Dell Perfects the XPS 13

Among the fanfare of announcements at the Consumer Electronics Show (CES) in Las Vegas this week, this one could have slipped through without much notice: Dell’s XPS 13 got a refresh, which in all the sound and fury of the annual trade show might seem rather small. After all, Dell also came to the show sporting multiple Alienware unveilings with the new industrial design, a slew of monitors (including a 55-inch 120Hz 4K OLED job), and a Latitude commercial notebook that uses a combination of proximity sensor and camera to log a legitimate user in (and keep all others out) as they approach the system.

So, what’s the big deal about an already-successful product getting some updated components? Perfection. That’s the big deal. The XPS 13 has always aspired to be The MacBook Air Killer, but in the past its quarry has managed to slip away, at least partly due to a small but important design imperfection — the “nostril cam.”

As is often the case in PC design, some compromises have to be made between design dreams and the reality of component limitations, cost, and manufacturability. Steve Jobs was famous for not letting such issues stand in the way of his dream realizations, much to the chagrin of the product managers working for him at Apple. Usually, they would have to bend on cost to attain his design goal before the product could go out. In prior XPS models, Dell decided to put the built-in camera at the bottom of the screen, where there was enough room for it, given that Dell’s InfinityEdge displays leave little real estate around the outer margins.

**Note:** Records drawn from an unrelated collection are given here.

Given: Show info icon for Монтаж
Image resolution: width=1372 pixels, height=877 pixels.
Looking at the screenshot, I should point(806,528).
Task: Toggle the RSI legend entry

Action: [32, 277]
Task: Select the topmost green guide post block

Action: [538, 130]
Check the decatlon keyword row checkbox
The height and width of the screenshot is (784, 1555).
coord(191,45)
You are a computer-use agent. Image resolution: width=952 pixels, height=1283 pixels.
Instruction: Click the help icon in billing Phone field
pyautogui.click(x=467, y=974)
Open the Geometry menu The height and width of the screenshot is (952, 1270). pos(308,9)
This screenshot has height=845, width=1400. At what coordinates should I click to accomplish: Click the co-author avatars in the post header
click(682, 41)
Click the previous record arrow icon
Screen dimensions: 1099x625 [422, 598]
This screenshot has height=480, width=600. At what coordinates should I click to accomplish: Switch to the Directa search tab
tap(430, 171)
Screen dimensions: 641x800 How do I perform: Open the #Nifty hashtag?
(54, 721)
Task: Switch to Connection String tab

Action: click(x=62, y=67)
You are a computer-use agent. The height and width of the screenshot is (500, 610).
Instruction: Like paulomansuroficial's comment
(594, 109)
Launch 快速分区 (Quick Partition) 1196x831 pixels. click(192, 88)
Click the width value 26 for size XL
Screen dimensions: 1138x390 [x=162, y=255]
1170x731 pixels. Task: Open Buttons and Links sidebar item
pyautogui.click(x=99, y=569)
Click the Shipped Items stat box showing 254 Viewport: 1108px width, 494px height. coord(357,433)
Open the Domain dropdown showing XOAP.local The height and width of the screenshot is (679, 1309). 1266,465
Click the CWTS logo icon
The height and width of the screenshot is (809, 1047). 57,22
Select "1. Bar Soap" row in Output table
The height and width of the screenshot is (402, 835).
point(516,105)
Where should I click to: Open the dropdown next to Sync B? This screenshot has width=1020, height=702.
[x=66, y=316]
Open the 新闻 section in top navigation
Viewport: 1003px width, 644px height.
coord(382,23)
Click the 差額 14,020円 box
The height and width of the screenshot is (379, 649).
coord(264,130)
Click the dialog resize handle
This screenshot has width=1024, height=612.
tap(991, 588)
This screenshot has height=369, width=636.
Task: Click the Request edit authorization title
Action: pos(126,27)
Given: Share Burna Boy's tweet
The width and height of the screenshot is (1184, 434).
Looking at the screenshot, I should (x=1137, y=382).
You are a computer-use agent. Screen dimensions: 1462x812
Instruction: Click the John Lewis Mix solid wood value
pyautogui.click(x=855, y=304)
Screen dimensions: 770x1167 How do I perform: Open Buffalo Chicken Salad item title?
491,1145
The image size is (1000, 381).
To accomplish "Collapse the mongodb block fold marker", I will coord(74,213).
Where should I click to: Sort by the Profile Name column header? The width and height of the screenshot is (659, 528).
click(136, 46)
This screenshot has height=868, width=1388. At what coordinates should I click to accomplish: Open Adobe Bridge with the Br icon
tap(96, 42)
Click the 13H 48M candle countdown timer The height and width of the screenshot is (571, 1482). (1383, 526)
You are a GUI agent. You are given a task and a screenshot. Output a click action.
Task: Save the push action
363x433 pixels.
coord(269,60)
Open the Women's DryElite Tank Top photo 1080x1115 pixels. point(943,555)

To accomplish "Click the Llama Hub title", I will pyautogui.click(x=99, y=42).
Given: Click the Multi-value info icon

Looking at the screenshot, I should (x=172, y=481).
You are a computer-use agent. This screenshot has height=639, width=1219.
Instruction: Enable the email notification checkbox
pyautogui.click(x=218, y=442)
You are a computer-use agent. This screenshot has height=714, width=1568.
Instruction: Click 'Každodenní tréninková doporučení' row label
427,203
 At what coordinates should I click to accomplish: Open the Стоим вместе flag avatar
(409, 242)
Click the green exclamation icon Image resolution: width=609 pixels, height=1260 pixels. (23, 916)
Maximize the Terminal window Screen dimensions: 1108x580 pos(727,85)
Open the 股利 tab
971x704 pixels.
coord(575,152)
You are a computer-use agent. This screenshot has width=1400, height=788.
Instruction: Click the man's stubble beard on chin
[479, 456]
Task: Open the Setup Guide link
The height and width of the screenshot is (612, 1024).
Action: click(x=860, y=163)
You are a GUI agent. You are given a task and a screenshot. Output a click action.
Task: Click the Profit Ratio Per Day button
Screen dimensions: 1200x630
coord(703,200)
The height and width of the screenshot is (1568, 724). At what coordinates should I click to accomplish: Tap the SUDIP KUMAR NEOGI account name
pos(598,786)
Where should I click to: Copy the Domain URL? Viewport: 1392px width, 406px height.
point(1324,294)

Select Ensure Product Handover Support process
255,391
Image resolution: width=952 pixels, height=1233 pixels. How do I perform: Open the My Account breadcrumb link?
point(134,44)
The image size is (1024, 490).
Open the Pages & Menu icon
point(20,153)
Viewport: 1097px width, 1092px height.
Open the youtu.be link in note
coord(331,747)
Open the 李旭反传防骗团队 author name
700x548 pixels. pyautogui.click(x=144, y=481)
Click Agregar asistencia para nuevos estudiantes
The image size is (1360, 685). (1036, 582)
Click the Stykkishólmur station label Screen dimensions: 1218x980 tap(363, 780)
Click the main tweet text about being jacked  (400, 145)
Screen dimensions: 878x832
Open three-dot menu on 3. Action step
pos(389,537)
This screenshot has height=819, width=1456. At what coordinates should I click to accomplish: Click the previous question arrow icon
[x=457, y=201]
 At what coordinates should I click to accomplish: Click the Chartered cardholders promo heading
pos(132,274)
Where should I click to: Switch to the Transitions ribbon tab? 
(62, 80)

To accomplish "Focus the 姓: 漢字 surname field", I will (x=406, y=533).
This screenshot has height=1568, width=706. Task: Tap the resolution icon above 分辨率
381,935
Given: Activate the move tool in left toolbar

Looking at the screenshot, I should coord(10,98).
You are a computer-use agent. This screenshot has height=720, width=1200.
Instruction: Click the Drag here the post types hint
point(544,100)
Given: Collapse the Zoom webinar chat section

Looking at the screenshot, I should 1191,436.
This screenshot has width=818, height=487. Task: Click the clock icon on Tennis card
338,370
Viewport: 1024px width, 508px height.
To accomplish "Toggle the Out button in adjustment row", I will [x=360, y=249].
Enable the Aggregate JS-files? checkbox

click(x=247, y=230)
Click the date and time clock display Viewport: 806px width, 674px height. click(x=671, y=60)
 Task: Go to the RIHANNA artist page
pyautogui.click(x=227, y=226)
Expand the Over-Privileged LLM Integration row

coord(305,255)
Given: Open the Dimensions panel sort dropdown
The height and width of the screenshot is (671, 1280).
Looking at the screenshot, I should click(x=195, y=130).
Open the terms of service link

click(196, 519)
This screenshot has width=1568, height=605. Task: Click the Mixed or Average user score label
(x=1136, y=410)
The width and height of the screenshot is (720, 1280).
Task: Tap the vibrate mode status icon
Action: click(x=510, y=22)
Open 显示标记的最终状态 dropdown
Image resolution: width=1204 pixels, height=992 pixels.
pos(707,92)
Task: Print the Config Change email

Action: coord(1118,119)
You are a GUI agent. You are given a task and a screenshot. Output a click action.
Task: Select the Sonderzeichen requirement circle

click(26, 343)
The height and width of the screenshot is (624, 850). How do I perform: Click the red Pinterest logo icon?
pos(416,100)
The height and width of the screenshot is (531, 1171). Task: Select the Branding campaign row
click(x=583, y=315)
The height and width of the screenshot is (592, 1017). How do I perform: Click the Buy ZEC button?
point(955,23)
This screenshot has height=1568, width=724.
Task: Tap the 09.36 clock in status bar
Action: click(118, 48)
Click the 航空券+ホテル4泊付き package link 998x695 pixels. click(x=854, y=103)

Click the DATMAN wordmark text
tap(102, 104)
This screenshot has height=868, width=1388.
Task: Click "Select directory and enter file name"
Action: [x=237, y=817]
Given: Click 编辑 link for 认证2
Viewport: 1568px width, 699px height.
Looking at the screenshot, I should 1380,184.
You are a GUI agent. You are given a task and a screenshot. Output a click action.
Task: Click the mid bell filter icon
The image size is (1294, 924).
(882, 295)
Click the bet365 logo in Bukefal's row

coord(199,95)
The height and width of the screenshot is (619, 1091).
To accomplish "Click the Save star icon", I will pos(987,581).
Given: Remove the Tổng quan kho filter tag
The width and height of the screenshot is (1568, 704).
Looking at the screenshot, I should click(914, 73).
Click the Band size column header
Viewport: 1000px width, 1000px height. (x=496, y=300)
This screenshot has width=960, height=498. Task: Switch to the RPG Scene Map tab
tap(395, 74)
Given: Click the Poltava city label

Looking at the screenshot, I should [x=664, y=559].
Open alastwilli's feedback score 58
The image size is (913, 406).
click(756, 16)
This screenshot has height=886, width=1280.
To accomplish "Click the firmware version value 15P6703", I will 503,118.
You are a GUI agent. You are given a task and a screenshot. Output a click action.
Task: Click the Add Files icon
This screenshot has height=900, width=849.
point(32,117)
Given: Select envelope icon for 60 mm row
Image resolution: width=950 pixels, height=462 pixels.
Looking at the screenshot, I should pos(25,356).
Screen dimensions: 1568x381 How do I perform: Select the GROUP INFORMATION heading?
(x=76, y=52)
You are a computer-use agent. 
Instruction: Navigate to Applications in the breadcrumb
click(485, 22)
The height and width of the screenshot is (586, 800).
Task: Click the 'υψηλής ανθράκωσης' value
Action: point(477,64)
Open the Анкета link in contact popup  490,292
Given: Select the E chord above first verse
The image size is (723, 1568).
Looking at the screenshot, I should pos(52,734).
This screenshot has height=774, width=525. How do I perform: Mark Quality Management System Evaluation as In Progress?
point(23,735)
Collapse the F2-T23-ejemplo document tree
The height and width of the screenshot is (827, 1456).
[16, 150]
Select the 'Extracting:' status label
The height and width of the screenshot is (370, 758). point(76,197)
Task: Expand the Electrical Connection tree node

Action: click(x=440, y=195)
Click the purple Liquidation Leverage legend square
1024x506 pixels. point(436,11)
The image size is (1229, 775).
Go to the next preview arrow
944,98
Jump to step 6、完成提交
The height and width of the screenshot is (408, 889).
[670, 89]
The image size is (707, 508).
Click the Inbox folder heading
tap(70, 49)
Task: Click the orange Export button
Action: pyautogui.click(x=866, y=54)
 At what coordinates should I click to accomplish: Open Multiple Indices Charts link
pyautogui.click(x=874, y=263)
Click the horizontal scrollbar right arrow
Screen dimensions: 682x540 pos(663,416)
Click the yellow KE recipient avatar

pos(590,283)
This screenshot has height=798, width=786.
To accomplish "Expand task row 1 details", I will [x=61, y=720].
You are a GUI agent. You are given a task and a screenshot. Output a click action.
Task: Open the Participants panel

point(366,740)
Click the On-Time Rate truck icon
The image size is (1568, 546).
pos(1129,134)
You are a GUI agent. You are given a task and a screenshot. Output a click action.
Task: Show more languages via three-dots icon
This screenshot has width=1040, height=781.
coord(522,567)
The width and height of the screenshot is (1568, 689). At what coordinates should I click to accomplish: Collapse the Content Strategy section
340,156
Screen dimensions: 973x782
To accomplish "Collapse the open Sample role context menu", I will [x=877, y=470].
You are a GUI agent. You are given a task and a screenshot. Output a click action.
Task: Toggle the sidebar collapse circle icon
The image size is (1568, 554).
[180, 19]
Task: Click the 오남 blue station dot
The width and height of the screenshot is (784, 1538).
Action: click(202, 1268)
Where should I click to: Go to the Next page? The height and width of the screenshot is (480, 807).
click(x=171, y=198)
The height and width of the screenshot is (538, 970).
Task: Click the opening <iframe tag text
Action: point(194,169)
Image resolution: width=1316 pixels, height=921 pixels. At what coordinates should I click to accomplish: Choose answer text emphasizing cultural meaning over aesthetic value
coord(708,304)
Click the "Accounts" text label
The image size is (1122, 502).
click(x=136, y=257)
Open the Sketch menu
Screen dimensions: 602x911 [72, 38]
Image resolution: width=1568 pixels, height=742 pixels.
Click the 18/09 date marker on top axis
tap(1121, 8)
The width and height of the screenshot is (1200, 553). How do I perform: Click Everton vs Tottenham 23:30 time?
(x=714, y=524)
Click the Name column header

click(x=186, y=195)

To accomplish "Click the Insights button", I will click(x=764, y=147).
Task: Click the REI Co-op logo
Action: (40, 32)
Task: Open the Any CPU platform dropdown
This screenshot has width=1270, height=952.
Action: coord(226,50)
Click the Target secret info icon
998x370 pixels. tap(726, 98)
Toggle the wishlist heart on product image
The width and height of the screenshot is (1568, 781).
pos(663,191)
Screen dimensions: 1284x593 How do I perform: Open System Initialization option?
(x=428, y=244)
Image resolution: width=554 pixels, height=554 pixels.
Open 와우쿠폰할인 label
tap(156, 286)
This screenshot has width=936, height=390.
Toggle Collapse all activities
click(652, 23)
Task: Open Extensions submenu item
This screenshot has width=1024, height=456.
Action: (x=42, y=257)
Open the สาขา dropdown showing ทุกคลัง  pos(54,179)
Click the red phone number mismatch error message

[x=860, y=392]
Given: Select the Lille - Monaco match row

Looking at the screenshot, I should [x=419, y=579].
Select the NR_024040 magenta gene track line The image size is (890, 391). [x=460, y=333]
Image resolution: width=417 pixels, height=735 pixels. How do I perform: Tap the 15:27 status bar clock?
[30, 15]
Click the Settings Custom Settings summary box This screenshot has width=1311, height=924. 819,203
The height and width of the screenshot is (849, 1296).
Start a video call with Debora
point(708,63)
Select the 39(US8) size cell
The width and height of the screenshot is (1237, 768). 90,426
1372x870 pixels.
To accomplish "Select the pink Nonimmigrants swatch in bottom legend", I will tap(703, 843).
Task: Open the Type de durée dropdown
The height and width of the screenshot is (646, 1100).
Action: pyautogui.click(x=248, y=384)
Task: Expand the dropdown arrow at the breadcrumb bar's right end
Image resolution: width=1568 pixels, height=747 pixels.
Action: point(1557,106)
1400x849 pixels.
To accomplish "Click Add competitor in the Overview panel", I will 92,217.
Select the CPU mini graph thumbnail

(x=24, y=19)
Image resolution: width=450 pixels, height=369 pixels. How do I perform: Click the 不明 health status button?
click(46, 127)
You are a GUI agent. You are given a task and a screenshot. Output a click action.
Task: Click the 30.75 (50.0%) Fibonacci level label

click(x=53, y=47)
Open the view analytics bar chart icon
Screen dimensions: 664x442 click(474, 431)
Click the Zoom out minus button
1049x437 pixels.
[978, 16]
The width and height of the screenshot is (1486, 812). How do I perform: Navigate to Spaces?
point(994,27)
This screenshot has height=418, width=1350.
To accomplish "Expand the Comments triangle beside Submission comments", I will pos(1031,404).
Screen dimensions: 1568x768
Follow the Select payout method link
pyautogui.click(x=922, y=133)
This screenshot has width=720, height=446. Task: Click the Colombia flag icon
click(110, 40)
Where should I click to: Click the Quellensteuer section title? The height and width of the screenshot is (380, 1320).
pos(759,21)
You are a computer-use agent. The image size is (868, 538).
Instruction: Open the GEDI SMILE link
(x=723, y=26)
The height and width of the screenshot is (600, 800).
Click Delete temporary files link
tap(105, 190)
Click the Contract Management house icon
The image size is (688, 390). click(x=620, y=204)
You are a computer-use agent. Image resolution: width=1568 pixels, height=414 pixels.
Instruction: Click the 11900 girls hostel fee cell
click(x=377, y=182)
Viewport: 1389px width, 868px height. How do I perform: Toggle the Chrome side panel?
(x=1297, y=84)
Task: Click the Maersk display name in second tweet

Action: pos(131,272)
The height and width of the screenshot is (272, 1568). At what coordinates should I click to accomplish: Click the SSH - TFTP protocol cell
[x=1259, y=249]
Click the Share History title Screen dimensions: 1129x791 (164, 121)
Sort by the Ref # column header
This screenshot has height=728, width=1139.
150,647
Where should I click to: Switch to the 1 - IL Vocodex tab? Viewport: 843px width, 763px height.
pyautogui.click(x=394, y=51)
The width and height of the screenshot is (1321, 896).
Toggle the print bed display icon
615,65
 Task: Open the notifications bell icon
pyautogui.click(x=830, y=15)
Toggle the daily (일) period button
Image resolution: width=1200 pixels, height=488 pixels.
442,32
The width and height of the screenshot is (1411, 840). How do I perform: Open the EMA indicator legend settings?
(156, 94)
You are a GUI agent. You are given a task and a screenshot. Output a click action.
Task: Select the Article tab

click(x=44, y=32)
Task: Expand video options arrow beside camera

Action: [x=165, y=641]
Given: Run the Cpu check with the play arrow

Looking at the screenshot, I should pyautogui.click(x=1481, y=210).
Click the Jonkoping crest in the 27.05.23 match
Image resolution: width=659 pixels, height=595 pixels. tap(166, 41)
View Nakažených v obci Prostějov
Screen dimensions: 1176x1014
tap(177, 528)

But that led to an unfortunate side effect: at the screen’s natural viewing angle, the camera was looking pretty much right up your nose.

Well, the latest revision fixes that entirely, allowing the XPS 13 to go on to realize its ideal self. The magic is in the tiny (2.25mm) micro HD webcam, which is small enough to fit in that skinny (4mm) bezel above the screen. Now, you look like yourself in the cam image, rather than an ad for nasal grooming. With that one huge flaw out of the way, the XPS 13’s beautiful design leaps into the foreground.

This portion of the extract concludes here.